Spring Valley Mayor Walt Marini on Thursday said the city council is calling a special meeting May 27 at 7 p.m. to discuss outdoor seating for restaurants.
"We already have an ordinance for outside dining, but it states no alcohol," he said. "We are inviting all the business owners to be involved so we can get their input and they can hear our thoughts also. ... We may have to tweak our ordinance to be in compliance with the governor's order."
In Princeton, Mayor Joel Quiram said the city will be creative as possible for outdoor seating.
“Once we know the specifics about the governor’s idea, we’re going to look at all our options and do whatever we can to help any Princeton restaurant that wants to expand current curbside service to outdoor service,” he said.

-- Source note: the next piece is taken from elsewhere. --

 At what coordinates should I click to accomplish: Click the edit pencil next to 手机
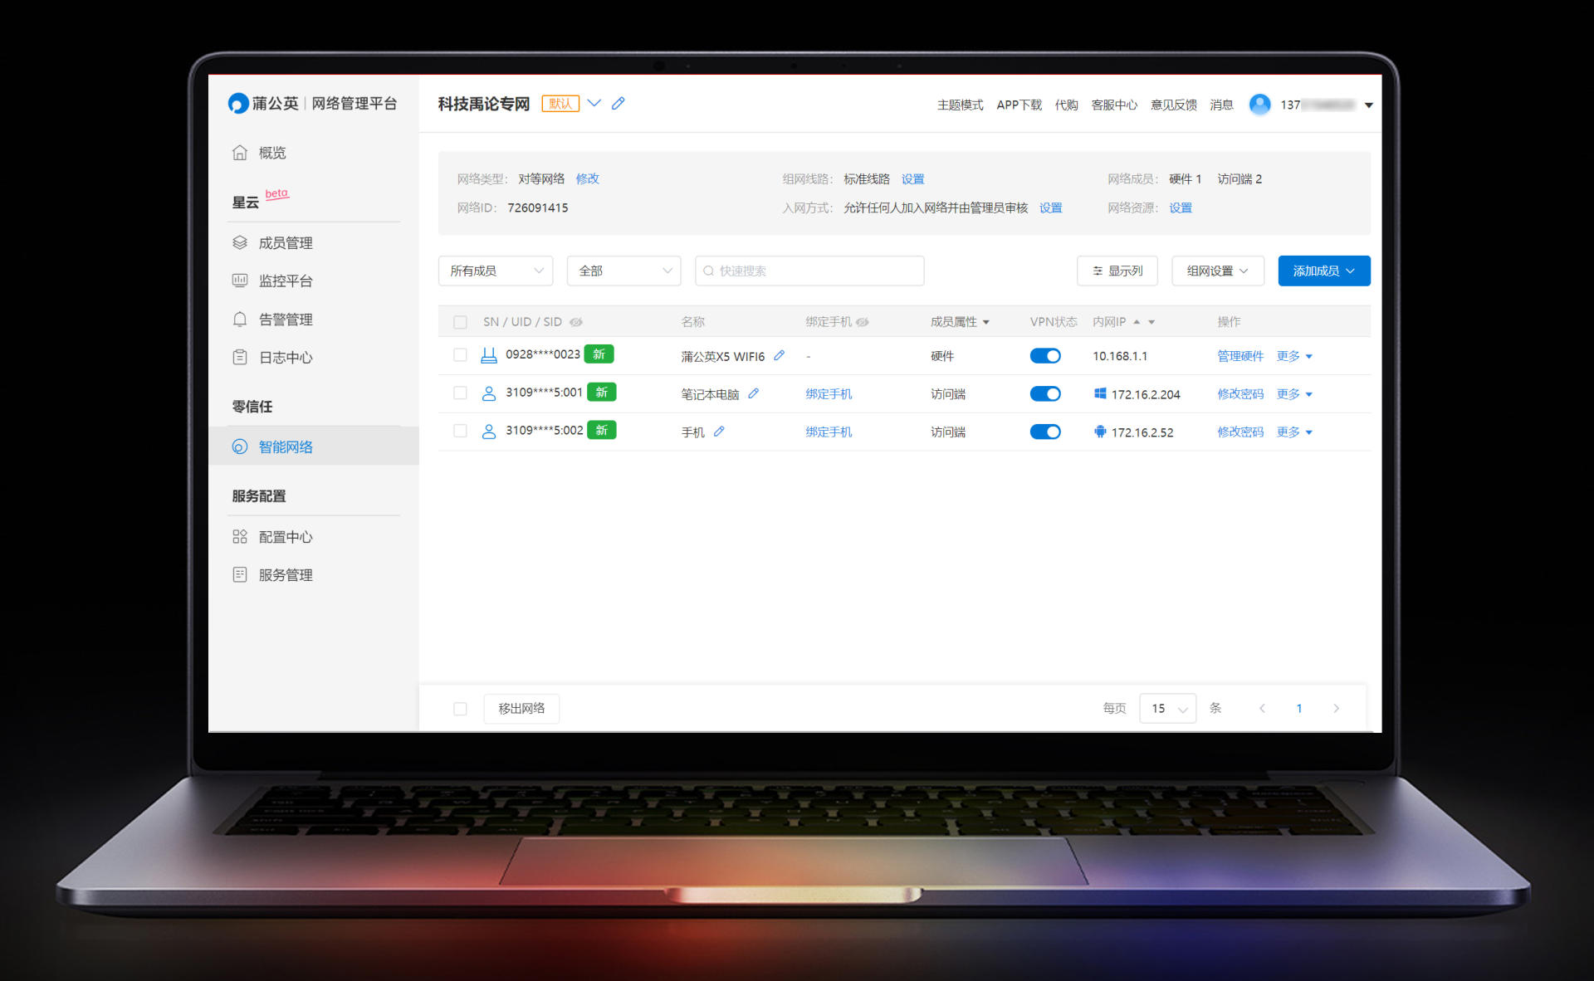pos(719,432)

Bureau County is writing a letter over Peoria County's reopening plan
On another note, Bureau County had been looped into Peoria County’s sub-regional reopening plan last week, and Entwhistle confirmed this week that Bureau County was never consulted about being a part of this plan before it was publicly announced.
She had asked Bureau County State’s Attorney Geno Caffarini to write a letter stating Peoria County should never have included Bureau County without talking to them first.
“Our grants and FEMA money could have potentially been jeopardized,” she said. “The plan was presented to the governor three times, and he turned it down each time. Peoria County did it on their own. You need to consult counties when you include them, and they did not. They just went ahead and did it.”
— Shaw Media Reporter Kim Shute contributed to this report.